Samuel Ramsey, or Dr. Sammy, works for the United States Department of Agriculture. He’s an entomologist. That’s a scientist who studies insects. TFK’s Rebecca Katzman spoke with Dr. Sammy about his job and what insects can teach us.
1. How did you become an entomologist?
I have been interested in entomology since I was a little kid. At first, I was terrified of insects. But reading about them changed that.
2. What are you working on now?
My current work is focused on keeping bees healthy. I use a microscope to examine sick ones. I’m developing medicines for them.
3. Do you have a favorite insect?
I have several. My favorite vegetarian insect is the honeybee. My favorite predatory insect is the praying mantis. Incredible things can come in small packages.

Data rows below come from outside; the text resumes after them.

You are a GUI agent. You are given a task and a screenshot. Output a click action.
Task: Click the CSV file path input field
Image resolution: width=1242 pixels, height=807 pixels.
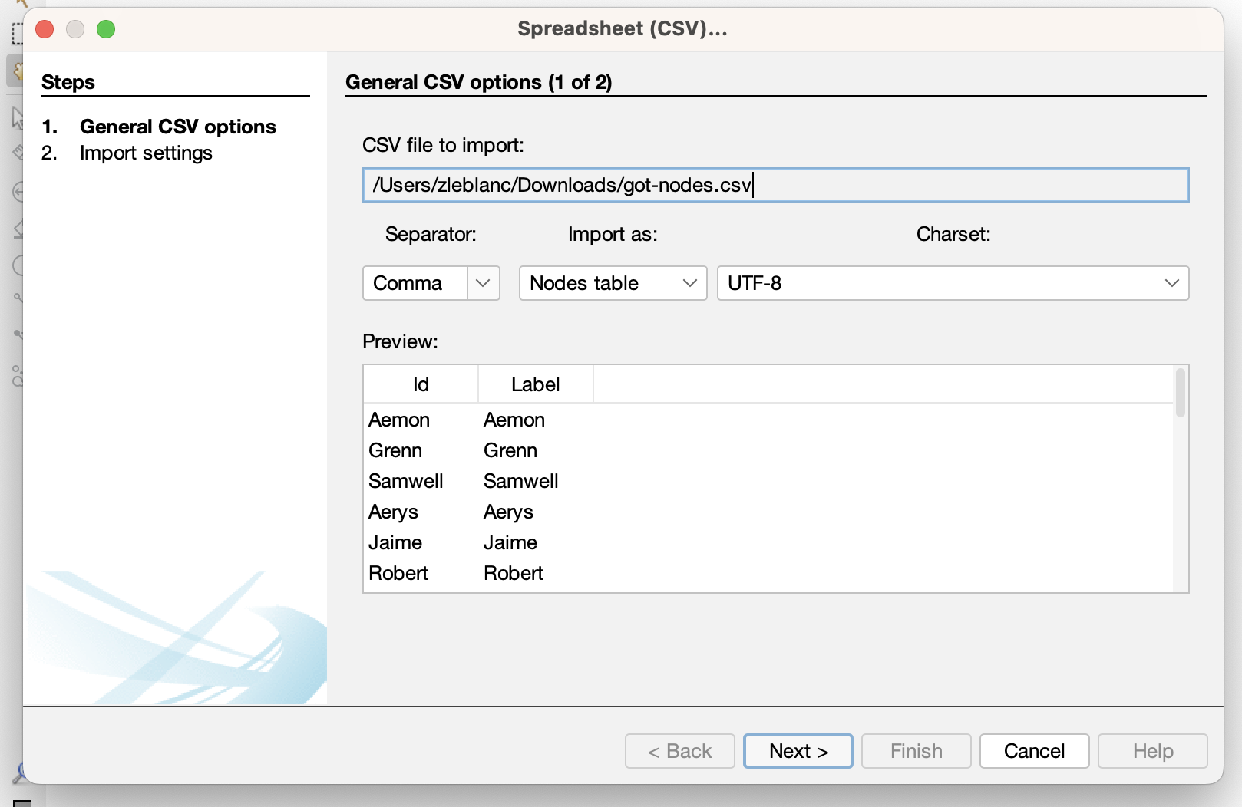(x=775, y=185)
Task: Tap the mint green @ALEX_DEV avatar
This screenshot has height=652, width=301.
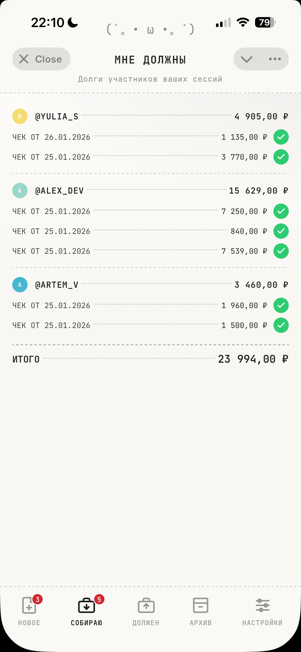Action: [x=20, y=191]
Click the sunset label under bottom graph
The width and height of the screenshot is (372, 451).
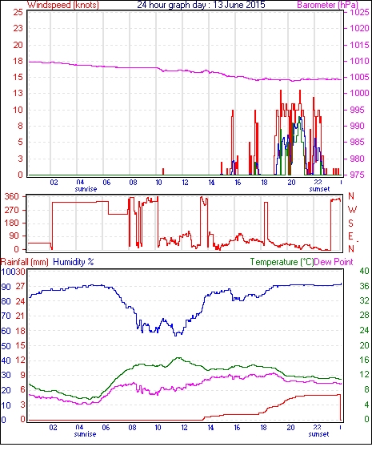[318, 434]
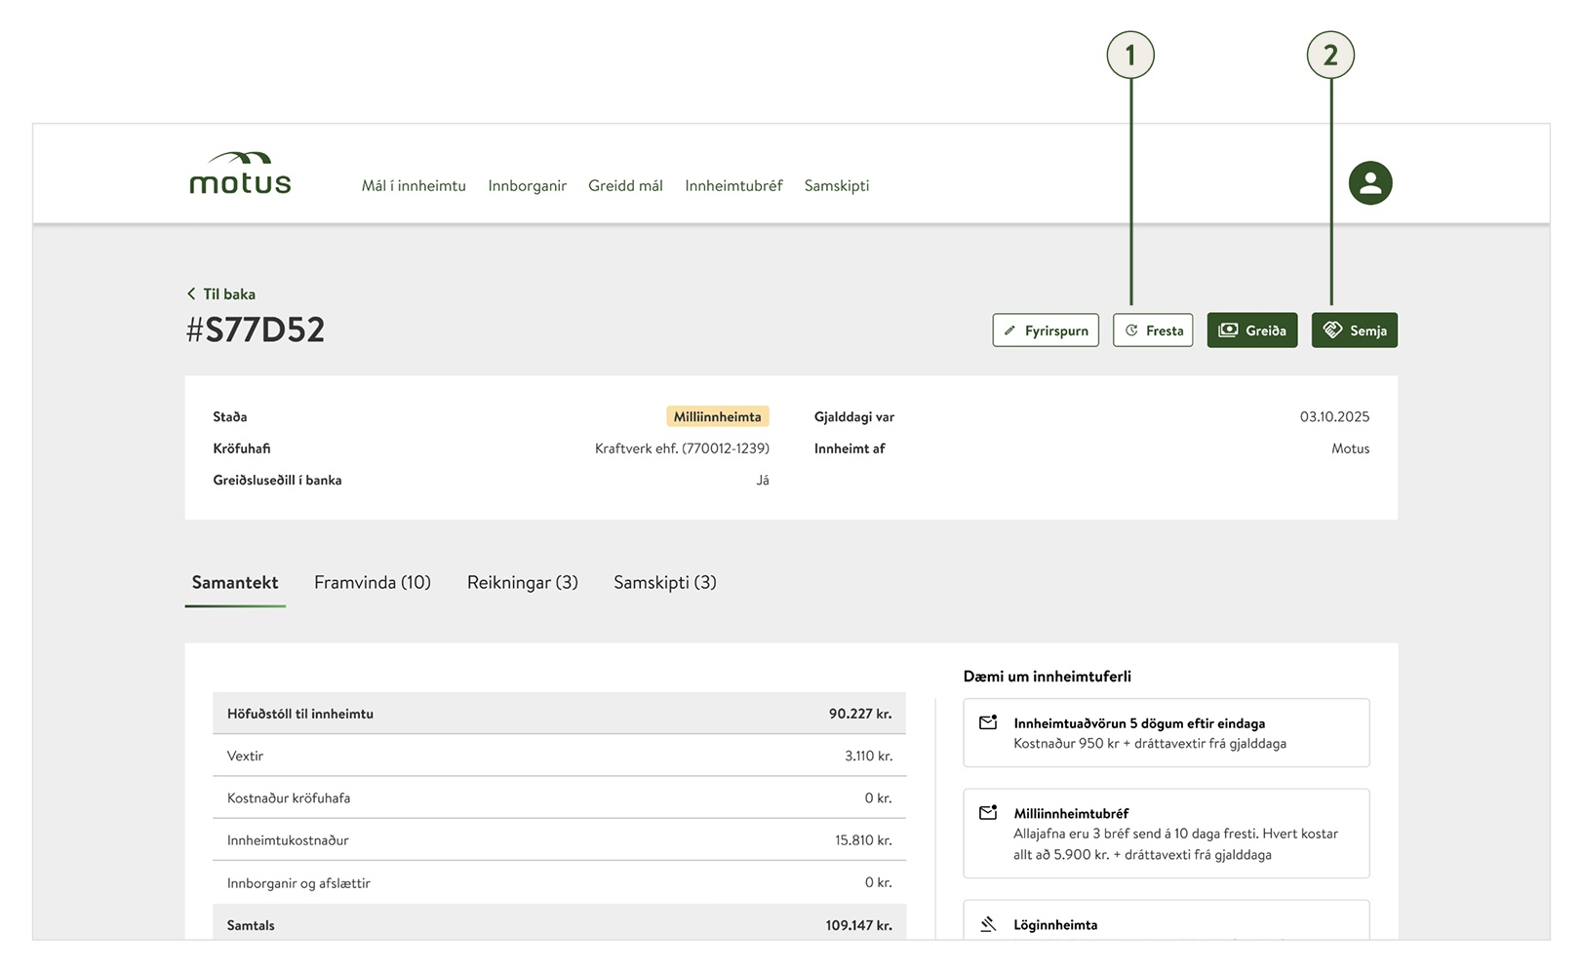Go to Innborganir in the top menu

527,186
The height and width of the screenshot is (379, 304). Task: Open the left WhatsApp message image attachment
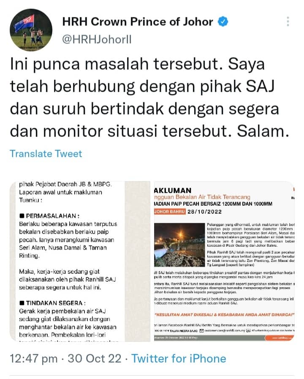pyautogui.click(x=80, y=261)
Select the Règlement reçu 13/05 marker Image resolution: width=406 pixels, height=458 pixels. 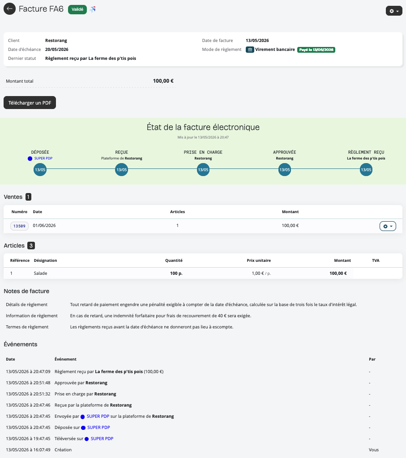pos(366,170)

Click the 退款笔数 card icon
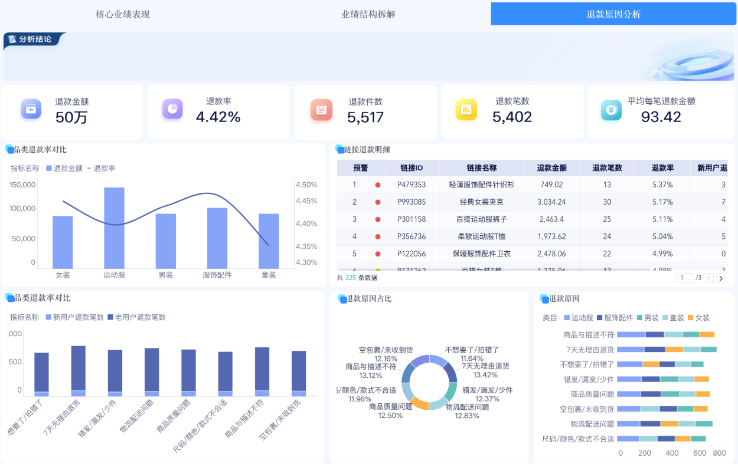click(x=465, y=110)
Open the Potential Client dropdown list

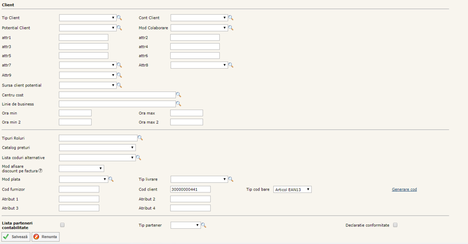87,28
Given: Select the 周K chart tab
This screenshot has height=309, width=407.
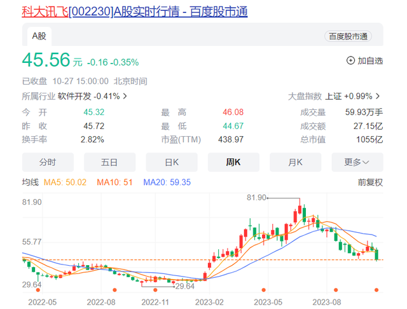Looking at the screenshot, I should pyautogui.click(x=233, y=162).
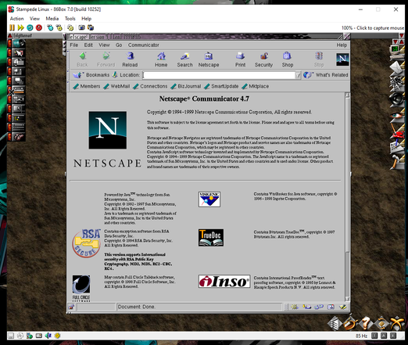The width and height of the screenshot is (408, 345).
Task: Open the Communicator menu
Action: (143, 45)
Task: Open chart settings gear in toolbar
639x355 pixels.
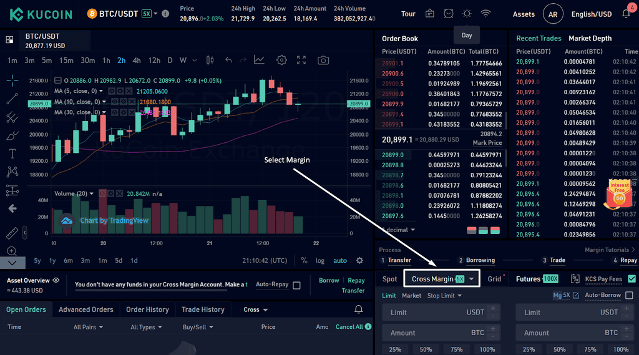Action: coord(281,61)
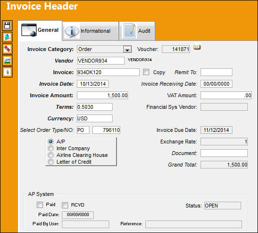
Task: Click the envelope icon beside Voucher
Action: click(x=197, y=47)
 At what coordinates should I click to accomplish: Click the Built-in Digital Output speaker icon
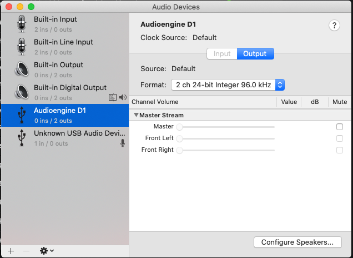click(x=22, y=92)
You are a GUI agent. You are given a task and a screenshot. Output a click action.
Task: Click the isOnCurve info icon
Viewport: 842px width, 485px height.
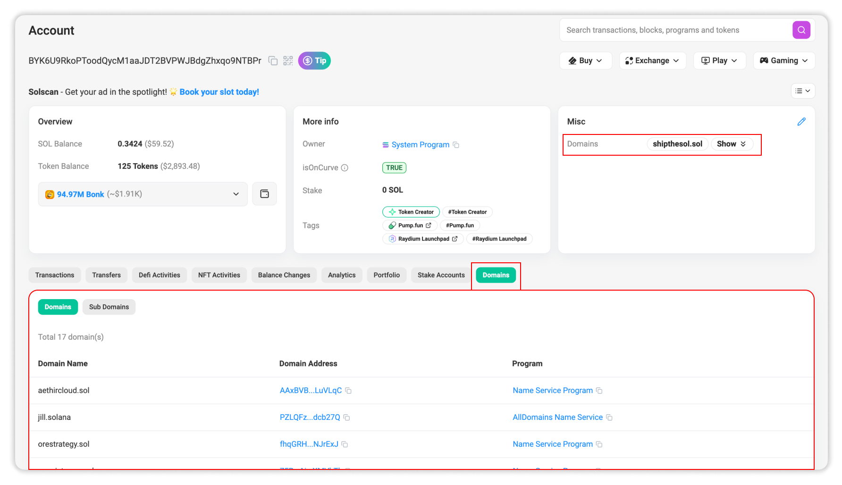345,168
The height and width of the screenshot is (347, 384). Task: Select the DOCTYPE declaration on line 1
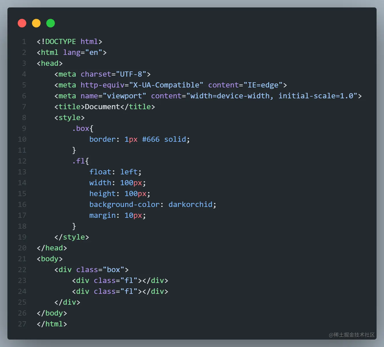click(69, 41)
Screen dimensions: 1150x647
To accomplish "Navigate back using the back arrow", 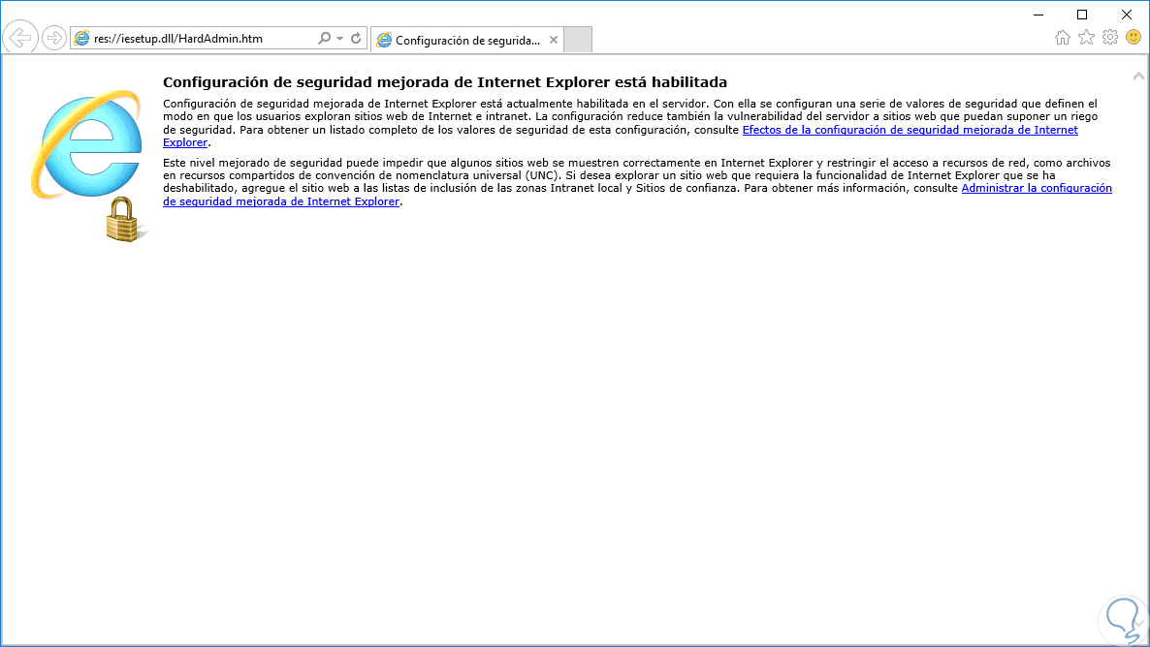I will tap(19, 37).
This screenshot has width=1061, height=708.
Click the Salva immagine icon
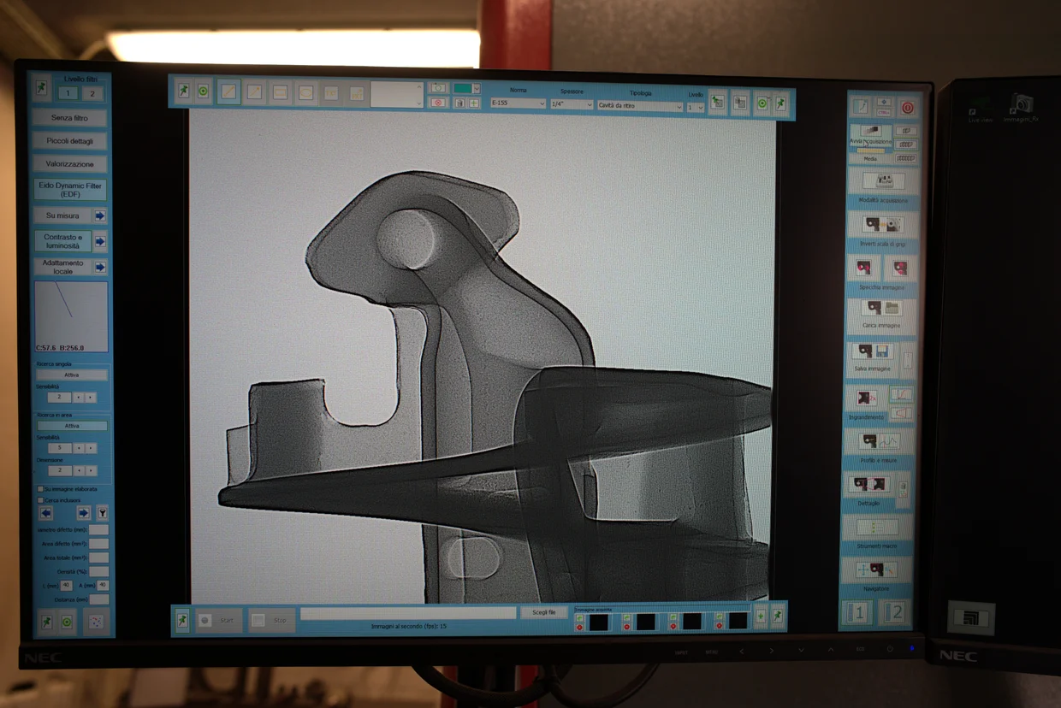(872, 352)
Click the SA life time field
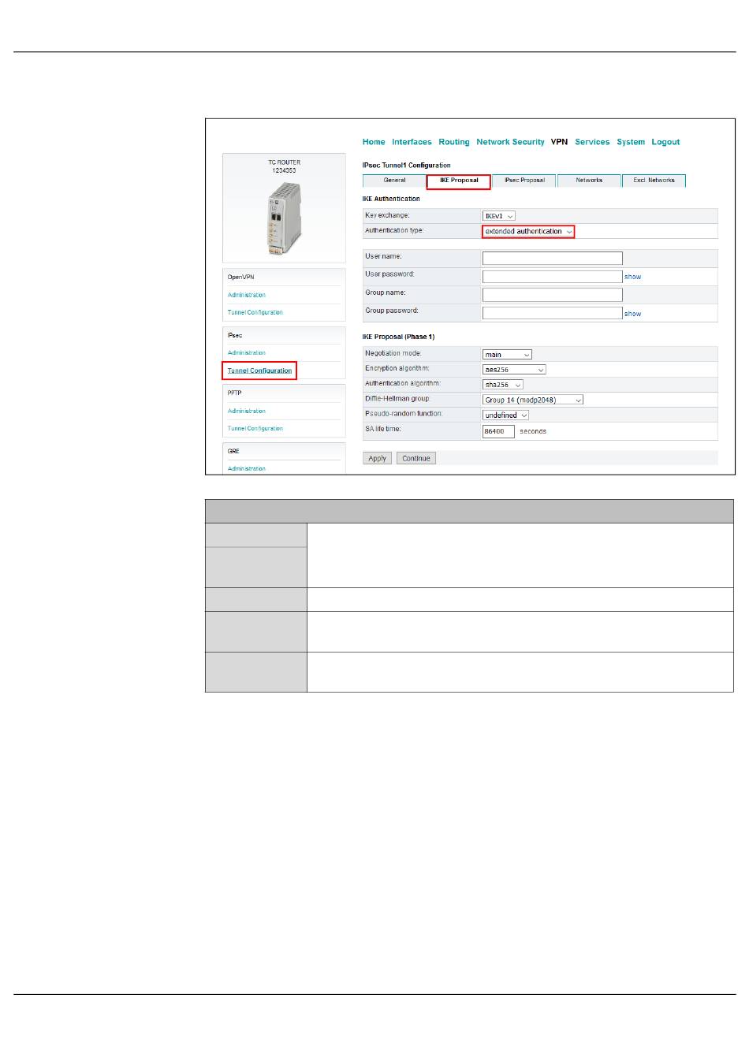Viewport: 749px width, 1043px height. click(x=498, y=432)
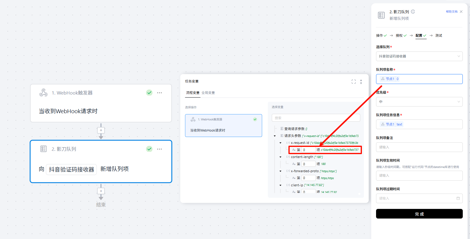
Task: Click the 搜索 box in 选择变量
Action: pos(316,118)
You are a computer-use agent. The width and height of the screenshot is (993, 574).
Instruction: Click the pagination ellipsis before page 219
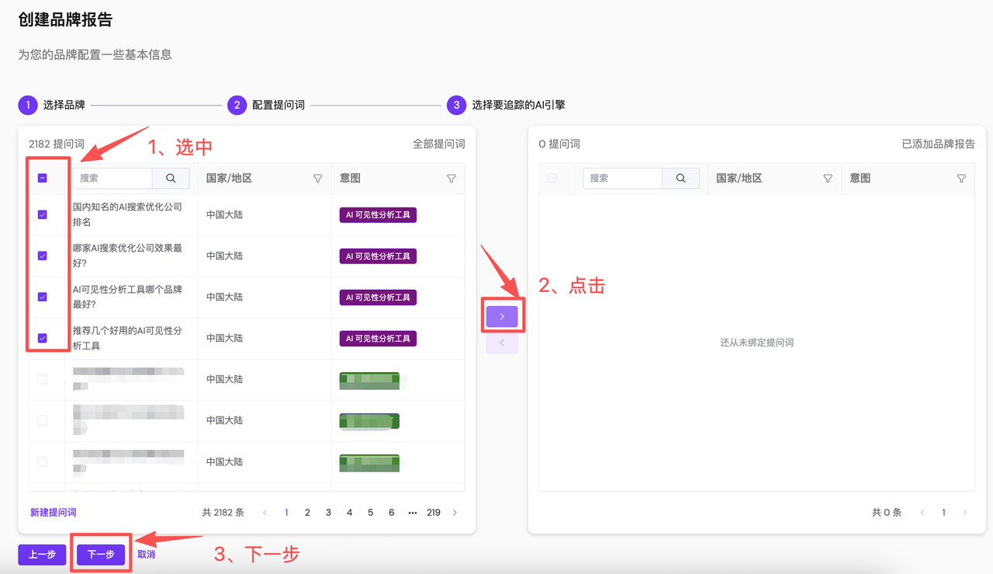pyautogui.click(x=412, y=513)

4. What do insects teach us about ourselves?
We like to think that humans are unique. We think no other creatures form tight-knit communities. But insects like ants, wasps, bees, and hornets were forming closely connected communities before we ever did.
5. What if I’m afraid of insects?
Learn more about them! You’ll see that their motivations are similar to ours. Crickets used to keep me up at night. I hated it. Then I realized that’s their way of telling other crickets, “Hey, I’m lonely, and I want to hang out with you.”
6. What about bugs that bite?
They’re just hungry. Take mosquitoes. They’re not trying to make you itch. They’re just getting a little bit of blood from you, because it’s a source of nutrients. They need the protein to have babies.
7. What’s the best way for kids to study insects?
Do an insect scavenger hunt in the backyard. Books can help you identify these creatures and learn about their ecosystems.
8. Any final message for our readers?
The field of entomology needs diversity. For a long time, it has been dominated by white men. When you bring in diversity, you’re able to solve problems in new ways. Entomology is the study of diversity. Insects are a diverse group. If you want to learn about diversity, learn about insects.